In addition to Islamabad's tactical difficulties in suppressing the border regions, strategic concerns have also now come into play. Five years after the U.S.-led intervention in Afghanistan, coalition forces have failed to destroy the Taliban, and the movement is now on the ascendancy. The government of Afghan President Hamid Karzai has grown increasingly unpopular, and it is not clear at this point whether the Taliban will be defeated in Afghanistan in the coming years. In fact, if they continue to increase their popularity and control in southern Afghanistan, it could force Kabul to accept some form of a power sharing agreement with Taliban political elements.
This change in the political conditions in Afghanistan has also altered Islamabad's security perceptions. For Islamabad, which was a key supporter of the Taliban regime in Afghanistan before 2001, burning its relationship with the movement could prove strategically costly if the Taliban manages to regain some form of power in Afghanistan. Therefore, since it is no longer clear that the movement will be defeated, keeping lukewarm ties with Pashtuns and Taliban militants makes strategic sense, provided that they conduct attacks solely in Afghanistan.
Separately, Islamabad sees the current Kabul government as a threat to its interests since it is made up of Northern Alliance leaders who were enemies of Pakistan during the Taliban reign. Moreover, these leaders have warmed their relations with India, Pakistan's strategic rival; indeed, one of the main reasons for Pakistan's past support of the Taliban was because the group had no ties with India and gave Pakistan what it called "strategic depth" against its eastern rival.
All of these factors should be taken into account when considering whether a change in government in Islamabad would serve U.S. interests. Musharraf's authoritarian rule is strictly secular in a country that is increasingly Islamist.
Removing Musharraf from power and engineering a more democratic government could put into place a leadership that opposes strong U.S.-Pakistan ties. Religious sentiment is high in Pakistan, and the country's population has one of the lowest opinions of the United States anywhere in the world. An increase of democracy in Pakistan could uncork these forces, thus risking U.S. operations in Afghanistan and its ability to pressure Pakistan into taking action against top al-Qaeda fighters hiding out in its territory.
Replacing Musharraf with another strongman that would better serve U.S. interests is another possibility, but it is not clear whether this solution is workable due to the lack of suitable leaders.
A collapse of Musharraf's government and general instability in Pakistan is another potential outcome, and this scenario would allow the United States to conduct operations in Pakistani territory, perhaps removing the problem of Pakistan serving as a safe haven for Taliban and al-Qaeda fighters.

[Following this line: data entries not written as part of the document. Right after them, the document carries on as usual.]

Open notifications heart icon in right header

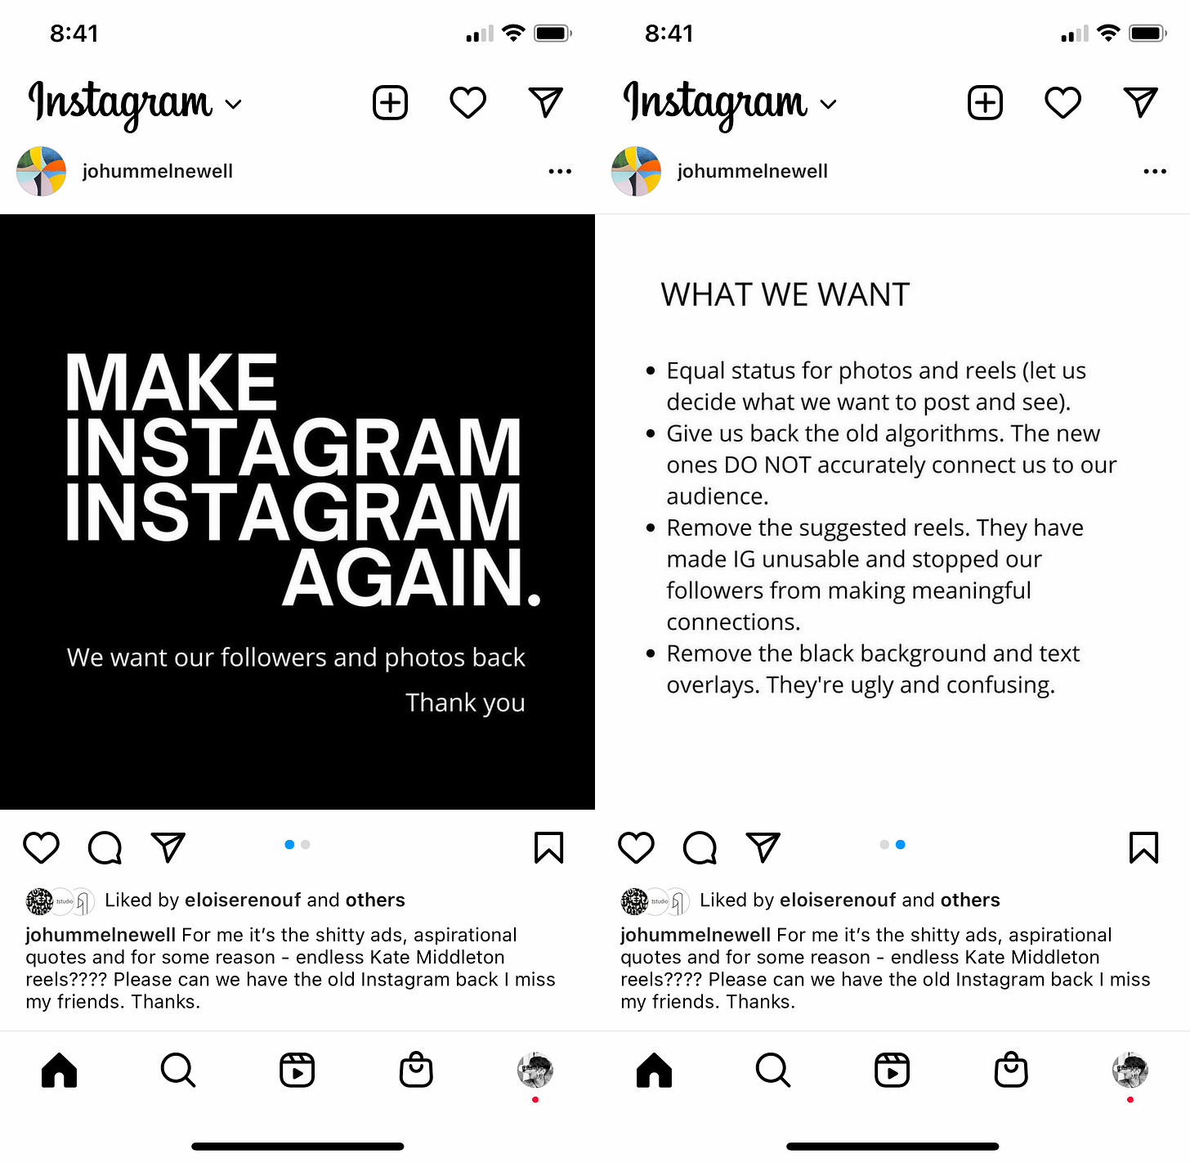tap(1063, 103)
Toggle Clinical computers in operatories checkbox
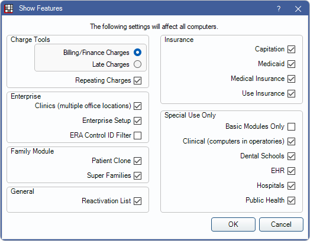 [292, 142]
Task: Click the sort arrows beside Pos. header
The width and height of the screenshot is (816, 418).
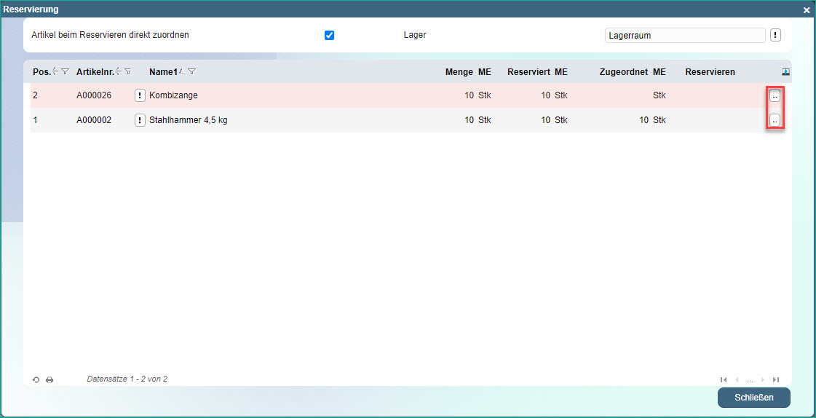Action: tap(56, 71)
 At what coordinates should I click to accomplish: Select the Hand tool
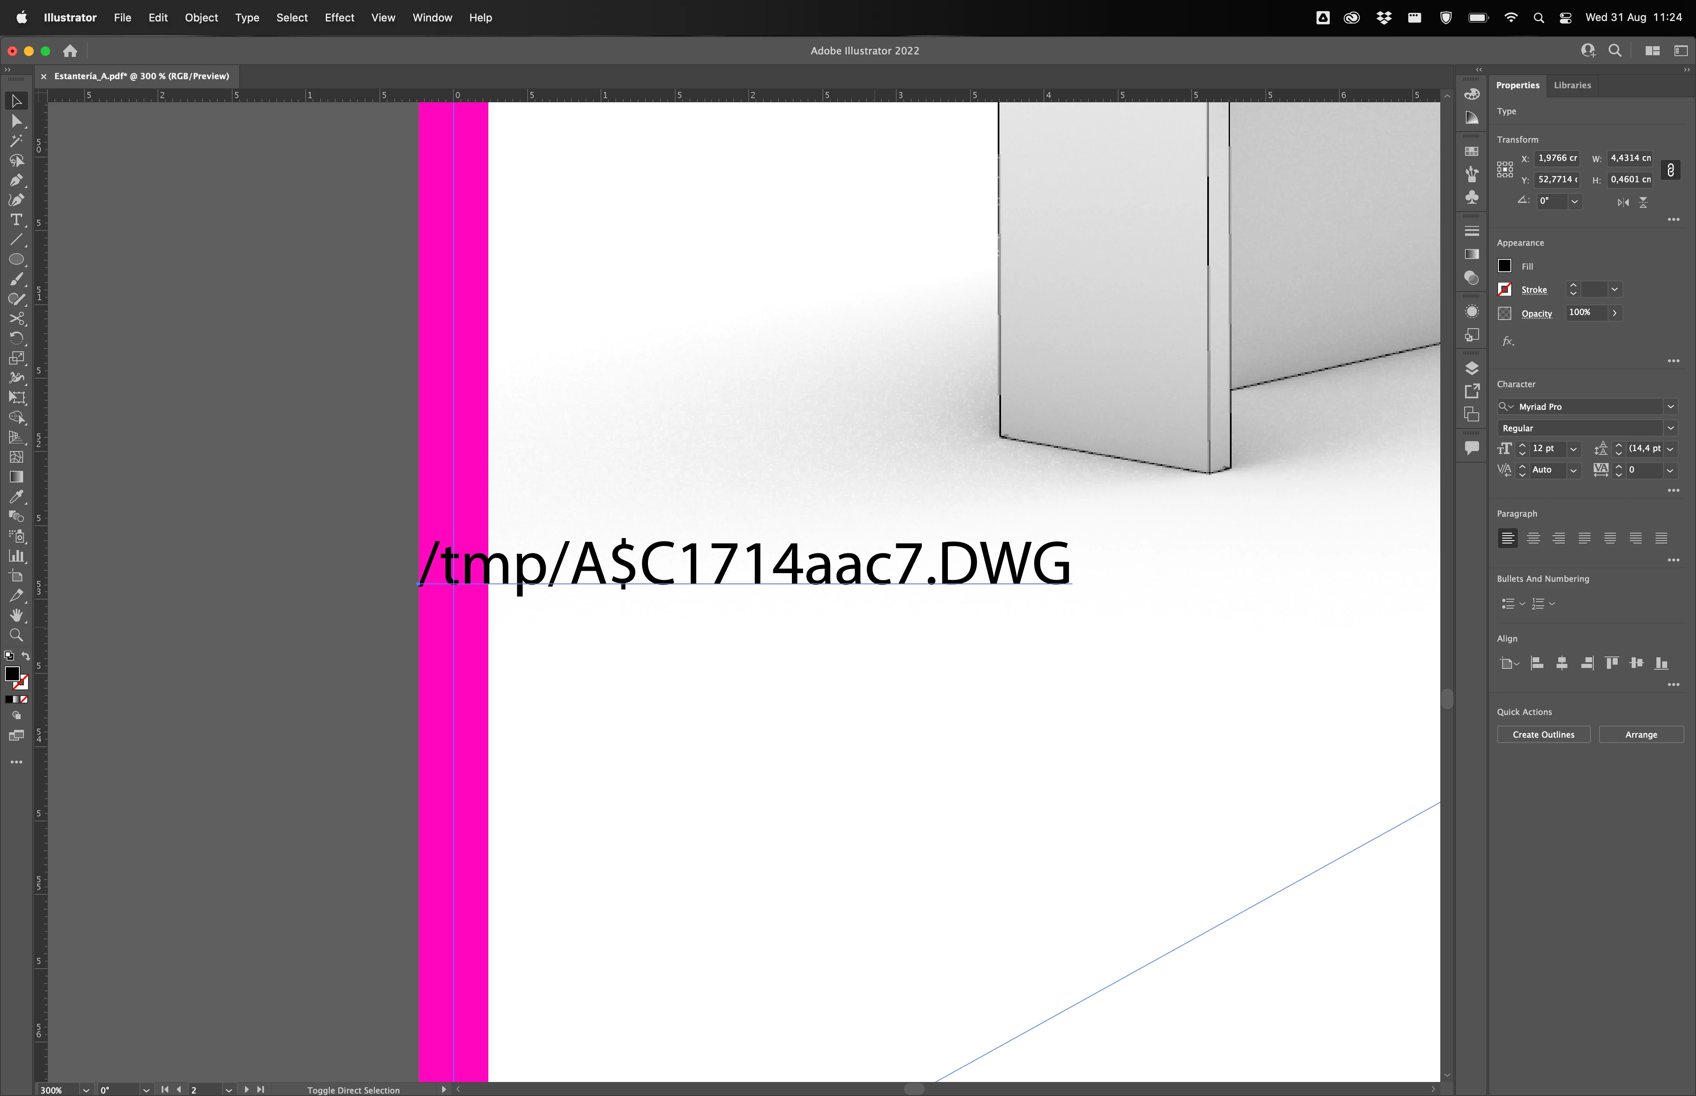(x=16, y=615)
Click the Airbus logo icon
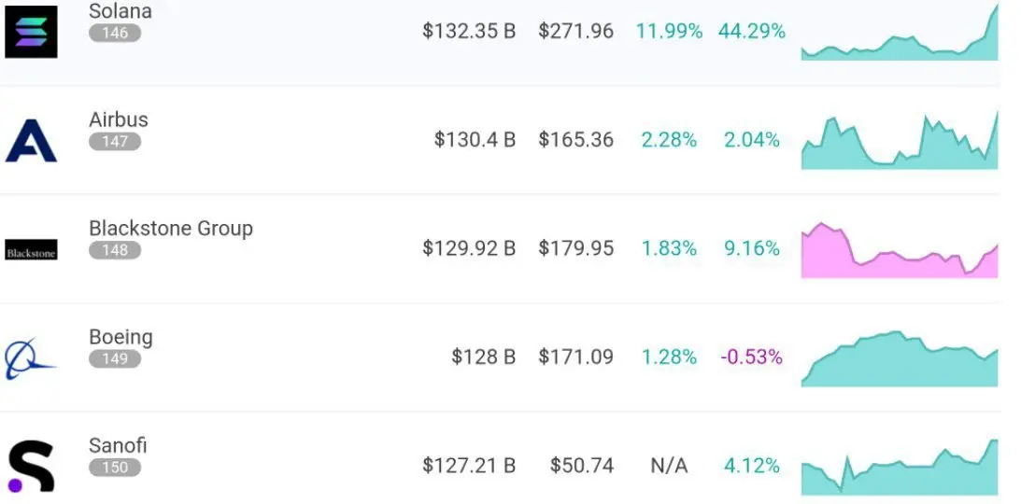1021x504 pixels. [31, 141]
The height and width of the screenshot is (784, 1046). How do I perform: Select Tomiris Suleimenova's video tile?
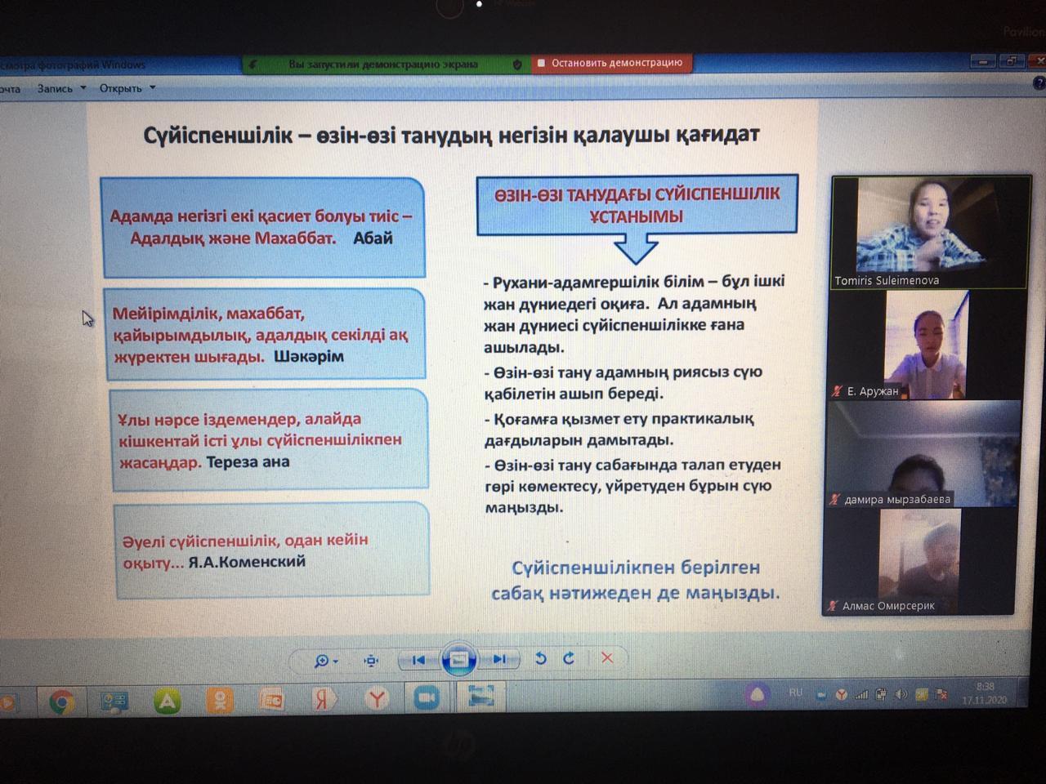click(929, 231)
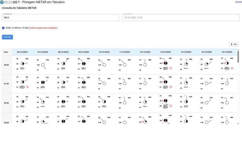Viewport: 242px width, 161px height.
Task: Click the Aeródromo field containing SBCG
Action: pos(60,17)
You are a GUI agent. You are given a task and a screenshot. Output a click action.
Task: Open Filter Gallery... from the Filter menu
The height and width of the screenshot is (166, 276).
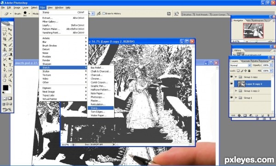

Yet aside from air strikes on leadership targets that only occasionally hit their mark, it is hard to imagine that U.S. forces would be any more successful operating in Pakistan's border regions than have the Pakistani forces before it. Furthermore, the complete collapse of government control in the border regions and the involvement of U.S. forces there could cause a rebellion among the Pashtun tribes and throw the entire border into chaos, thus making Afghanistan even more unstable.
The bottom line is that having a pro-U.S. government in power in Pakistan is an important interest for the United States as long as operations continue in Afghanistan. Supporting pro-democracy factions against Musharraf solves a short-term problem of authoritarianism in Pakistan yet risks plunging Pakistan into chaos, which would provide a freer reign to anti-U.S. insurgents in the border regions. Unless Washington has found a credible successor to Musharraf who will continue to support U.S. policies in the region, then its interests call it to continue to work with Musharraf despite his shortcomings.